NHL Rumors: Ottawa Senators, Arizona Coyotes and the St. Louis Blues
Will the Senators look to move a defenseman?

Bruce Garrioch: After the Ottawa Senators signed defenseman Michael Del Zotto and traded for Nick Holden, you have to wonder if they will look at trading one of Victor Mete or Erik Brannstrom.

Richardson mulling offers

Craig Morgan: Arizona Coyotes UFA forward Brad Richardson wants to keep playing and is going over several offers.

Blues still trying to trade Tarasenko

The Fourth Period: The St. Louis Blues continue to work on a Vladimir Tarasenko trade. They’ve been having trade talks with the New York Islanders, New York Rangers, and Vegas Golden Knights.

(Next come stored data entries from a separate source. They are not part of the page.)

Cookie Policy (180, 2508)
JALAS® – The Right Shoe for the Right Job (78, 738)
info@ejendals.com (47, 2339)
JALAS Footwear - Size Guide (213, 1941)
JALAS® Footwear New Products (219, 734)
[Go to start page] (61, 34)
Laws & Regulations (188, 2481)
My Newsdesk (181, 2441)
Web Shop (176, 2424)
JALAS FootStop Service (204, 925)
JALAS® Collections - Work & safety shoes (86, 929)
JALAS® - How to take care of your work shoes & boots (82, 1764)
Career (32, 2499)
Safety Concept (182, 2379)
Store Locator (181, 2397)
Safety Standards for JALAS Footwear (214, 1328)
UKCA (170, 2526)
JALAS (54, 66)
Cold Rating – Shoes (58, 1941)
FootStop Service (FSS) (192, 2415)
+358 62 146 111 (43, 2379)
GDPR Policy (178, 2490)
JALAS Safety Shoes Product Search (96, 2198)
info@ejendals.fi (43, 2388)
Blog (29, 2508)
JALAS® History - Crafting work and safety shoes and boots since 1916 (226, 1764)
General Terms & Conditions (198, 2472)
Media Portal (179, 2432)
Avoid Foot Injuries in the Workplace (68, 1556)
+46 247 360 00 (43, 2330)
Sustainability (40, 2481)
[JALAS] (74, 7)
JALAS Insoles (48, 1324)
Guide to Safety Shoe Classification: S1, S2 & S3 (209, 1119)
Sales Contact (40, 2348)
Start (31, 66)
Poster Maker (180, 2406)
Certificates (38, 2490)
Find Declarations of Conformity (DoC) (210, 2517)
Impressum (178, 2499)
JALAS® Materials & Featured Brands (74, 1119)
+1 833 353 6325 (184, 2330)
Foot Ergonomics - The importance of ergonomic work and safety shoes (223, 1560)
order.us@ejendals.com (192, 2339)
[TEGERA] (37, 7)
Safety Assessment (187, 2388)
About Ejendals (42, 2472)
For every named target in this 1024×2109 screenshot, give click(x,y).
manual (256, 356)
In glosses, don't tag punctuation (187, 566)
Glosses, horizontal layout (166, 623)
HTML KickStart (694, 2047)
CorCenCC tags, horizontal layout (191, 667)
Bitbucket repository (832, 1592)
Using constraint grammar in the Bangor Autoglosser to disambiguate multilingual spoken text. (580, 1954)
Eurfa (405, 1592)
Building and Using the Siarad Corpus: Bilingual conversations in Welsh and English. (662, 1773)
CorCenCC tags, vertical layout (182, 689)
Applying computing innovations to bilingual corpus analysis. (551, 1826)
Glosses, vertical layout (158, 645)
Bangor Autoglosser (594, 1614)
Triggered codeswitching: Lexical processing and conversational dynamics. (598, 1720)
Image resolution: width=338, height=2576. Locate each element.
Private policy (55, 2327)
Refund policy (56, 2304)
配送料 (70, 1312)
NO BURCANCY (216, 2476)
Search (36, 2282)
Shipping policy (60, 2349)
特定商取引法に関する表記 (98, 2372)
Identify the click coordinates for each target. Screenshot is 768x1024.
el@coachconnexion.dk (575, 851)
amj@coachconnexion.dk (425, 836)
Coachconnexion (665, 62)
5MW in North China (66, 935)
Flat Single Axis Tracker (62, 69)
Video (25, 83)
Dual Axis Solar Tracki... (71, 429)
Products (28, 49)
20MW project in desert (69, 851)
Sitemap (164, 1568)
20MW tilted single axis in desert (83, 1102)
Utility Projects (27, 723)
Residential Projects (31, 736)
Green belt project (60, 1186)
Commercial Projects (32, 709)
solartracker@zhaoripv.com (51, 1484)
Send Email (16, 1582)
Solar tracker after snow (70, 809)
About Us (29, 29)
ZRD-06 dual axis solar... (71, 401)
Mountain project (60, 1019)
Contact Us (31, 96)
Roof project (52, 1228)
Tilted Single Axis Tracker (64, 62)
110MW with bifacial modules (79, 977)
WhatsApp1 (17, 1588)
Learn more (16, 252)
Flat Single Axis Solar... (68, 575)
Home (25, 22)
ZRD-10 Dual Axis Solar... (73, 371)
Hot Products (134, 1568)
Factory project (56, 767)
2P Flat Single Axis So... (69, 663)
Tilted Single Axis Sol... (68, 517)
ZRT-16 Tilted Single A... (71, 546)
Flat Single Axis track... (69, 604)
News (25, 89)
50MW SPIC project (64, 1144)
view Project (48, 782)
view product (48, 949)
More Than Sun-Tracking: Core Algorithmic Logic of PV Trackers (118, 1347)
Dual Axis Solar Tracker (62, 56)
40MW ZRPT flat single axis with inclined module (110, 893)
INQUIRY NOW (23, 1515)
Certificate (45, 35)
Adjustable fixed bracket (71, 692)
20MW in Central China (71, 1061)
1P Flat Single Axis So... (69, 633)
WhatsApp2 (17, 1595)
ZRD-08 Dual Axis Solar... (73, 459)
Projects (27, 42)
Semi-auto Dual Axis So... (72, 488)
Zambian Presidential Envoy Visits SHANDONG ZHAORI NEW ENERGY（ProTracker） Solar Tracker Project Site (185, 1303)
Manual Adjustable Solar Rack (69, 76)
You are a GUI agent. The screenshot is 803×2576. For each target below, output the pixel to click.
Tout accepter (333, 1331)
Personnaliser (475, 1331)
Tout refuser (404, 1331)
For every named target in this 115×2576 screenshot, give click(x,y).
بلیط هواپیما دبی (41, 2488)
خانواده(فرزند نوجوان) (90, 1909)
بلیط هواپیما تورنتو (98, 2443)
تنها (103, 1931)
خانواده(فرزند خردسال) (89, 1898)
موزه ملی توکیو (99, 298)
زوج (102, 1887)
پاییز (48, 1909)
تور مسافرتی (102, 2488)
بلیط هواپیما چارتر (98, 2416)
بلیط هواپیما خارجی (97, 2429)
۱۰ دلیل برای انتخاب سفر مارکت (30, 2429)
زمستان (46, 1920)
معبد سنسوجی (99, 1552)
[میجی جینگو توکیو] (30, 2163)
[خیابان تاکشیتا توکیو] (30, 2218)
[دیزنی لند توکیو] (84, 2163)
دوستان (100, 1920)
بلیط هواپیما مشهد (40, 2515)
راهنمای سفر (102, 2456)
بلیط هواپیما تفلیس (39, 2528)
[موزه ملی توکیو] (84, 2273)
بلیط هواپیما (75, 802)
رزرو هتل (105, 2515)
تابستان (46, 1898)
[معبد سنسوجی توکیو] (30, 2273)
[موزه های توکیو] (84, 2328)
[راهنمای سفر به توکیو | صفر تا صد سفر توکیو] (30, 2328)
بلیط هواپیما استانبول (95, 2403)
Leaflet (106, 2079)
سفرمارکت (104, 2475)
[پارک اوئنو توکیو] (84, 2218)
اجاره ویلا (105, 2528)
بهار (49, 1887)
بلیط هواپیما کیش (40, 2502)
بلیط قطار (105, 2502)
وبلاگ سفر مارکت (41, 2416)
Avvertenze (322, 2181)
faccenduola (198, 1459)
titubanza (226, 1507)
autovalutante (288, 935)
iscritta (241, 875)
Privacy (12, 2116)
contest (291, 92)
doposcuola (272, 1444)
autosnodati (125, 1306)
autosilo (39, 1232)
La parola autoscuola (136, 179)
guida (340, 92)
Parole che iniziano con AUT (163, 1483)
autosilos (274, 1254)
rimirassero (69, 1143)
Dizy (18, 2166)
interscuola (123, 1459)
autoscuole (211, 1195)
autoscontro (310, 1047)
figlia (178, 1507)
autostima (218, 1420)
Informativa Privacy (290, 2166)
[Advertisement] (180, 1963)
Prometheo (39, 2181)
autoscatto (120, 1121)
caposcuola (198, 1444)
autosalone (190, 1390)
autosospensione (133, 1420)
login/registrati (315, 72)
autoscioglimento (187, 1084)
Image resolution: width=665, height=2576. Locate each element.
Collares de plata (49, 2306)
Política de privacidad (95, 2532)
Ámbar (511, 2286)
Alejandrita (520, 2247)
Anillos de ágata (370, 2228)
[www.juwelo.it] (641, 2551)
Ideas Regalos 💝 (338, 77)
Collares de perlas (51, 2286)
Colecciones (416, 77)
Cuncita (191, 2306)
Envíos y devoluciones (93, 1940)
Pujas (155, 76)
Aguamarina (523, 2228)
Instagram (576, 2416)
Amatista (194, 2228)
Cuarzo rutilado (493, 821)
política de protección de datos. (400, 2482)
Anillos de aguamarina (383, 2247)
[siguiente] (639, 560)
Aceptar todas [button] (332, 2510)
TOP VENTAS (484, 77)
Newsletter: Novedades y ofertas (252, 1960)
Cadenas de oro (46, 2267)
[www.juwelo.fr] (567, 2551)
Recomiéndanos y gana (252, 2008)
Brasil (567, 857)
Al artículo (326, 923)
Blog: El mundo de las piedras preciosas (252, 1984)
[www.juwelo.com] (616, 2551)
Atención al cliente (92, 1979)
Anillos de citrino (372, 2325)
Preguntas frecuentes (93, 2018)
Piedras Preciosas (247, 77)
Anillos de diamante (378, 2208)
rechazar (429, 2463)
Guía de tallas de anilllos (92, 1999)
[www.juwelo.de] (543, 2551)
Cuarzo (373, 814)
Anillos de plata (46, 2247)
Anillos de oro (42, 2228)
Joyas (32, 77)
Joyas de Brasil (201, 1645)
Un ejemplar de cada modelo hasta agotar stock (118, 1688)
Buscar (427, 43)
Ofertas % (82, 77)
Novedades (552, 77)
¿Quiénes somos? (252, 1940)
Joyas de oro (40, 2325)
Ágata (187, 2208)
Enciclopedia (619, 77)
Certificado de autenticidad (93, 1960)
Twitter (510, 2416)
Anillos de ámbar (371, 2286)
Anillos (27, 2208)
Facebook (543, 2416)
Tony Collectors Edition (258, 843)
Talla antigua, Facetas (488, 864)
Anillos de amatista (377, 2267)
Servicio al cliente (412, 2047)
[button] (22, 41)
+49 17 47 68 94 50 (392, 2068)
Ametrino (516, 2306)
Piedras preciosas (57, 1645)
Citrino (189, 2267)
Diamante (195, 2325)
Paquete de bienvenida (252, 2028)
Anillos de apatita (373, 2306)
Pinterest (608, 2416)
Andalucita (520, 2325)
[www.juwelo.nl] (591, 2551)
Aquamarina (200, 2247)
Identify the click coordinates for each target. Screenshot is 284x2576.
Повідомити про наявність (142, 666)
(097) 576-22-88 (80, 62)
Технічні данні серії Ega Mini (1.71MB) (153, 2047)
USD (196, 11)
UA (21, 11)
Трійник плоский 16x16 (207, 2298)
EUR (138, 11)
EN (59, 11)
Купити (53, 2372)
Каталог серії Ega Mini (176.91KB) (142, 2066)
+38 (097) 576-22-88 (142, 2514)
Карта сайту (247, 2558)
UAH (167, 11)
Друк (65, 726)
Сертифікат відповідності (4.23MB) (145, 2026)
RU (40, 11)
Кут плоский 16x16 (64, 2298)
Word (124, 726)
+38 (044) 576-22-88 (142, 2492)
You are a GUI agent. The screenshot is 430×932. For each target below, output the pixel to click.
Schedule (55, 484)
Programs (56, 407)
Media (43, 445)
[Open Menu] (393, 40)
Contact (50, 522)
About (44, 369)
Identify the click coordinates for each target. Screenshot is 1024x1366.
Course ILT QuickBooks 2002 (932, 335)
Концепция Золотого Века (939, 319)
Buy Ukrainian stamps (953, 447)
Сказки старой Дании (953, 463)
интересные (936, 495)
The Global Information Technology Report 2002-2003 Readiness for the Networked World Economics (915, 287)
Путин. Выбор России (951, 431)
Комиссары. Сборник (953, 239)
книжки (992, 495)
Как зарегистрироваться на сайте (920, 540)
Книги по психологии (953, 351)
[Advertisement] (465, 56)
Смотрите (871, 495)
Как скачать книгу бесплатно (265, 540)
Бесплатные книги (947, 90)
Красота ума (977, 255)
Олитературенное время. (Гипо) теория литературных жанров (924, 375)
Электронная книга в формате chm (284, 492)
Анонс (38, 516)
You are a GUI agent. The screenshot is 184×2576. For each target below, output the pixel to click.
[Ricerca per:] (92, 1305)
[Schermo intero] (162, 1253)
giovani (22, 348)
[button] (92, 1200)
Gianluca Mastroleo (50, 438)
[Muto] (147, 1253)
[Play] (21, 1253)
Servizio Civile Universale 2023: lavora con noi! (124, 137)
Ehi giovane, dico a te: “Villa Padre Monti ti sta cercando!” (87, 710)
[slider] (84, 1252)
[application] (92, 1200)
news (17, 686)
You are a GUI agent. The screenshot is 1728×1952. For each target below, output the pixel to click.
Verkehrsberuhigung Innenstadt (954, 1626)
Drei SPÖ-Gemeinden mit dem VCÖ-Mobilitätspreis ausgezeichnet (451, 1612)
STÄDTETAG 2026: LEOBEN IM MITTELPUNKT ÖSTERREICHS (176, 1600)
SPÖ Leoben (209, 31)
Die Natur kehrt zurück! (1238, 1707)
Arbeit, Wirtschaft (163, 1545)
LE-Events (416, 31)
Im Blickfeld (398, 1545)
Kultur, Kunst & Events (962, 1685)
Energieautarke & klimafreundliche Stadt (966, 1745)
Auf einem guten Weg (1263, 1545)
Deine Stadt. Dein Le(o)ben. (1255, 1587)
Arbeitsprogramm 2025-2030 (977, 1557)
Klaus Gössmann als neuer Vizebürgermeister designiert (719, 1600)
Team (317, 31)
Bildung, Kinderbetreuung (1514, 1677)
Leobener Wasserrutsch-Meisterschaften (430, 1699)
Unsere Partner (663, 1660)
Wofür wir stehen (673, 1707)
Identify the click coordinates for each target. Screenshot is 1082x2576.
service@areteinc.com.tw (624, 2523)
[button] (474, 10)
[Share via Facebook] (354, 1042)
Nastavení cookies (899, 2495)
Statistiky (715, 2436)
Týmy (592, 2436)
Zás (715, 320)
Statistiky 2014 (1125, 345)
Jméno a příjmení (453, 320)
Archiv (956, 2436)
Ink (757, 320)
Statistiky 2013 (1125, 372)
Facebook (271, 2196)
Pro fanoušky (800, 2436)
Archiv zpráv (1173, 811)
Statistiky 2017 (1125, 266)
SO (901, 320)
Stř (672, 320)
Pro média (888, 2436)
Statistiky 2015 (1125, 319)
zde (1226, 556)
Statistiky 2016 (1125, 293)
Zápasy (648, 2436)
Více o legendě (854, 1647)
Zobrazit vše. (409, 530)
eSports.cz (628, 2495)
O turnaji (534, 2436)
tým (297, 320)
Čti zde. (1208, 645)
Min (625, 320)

The Florida Panthers and Boston Bruins are no longer in the mix. It’s not known if the Philadelphia Flyers, Carolina Hurricanes and New Jersey Devils are still interested. One source said the Devils could circle back.

Teams are asking the Blues to retain salary, and the asking price remains high.

Jeremy Rutherford of The Athletic: A source said that it’s pretty quiet on the Vladimir Tarasenko trade front. The source added the longer they hold on to him the lesser his trade value becomes. A deal should have been made by now.

“The trajectory doesn’t get any better,” the source said. “They shit on this guy … to their own detriment. It’s time to move him. The train has left the station.”

The Blues were asking too much for him and the four interested teams are now down to two. The New Jersey Devils and the Carolina Hurricanes would make the most sense,

The Devils have just over $22 million in salary cap space but are also still in the running for Brandon Saad according to Pierre LeBrun. The Hurricanes have over $15 in cap space but need to re-sign Andrei Svechnikov.

There may be some teams that are waiting for the Jack Eichel situation to get resolved before circling back to the Blues. Bob McKenzie said yesterday that it was quiet on the Eichel front as well.

A source said that the Seattle Kraken would have drafted Tarasenko to trade him to anyone, but this no-trade clause killed that idea.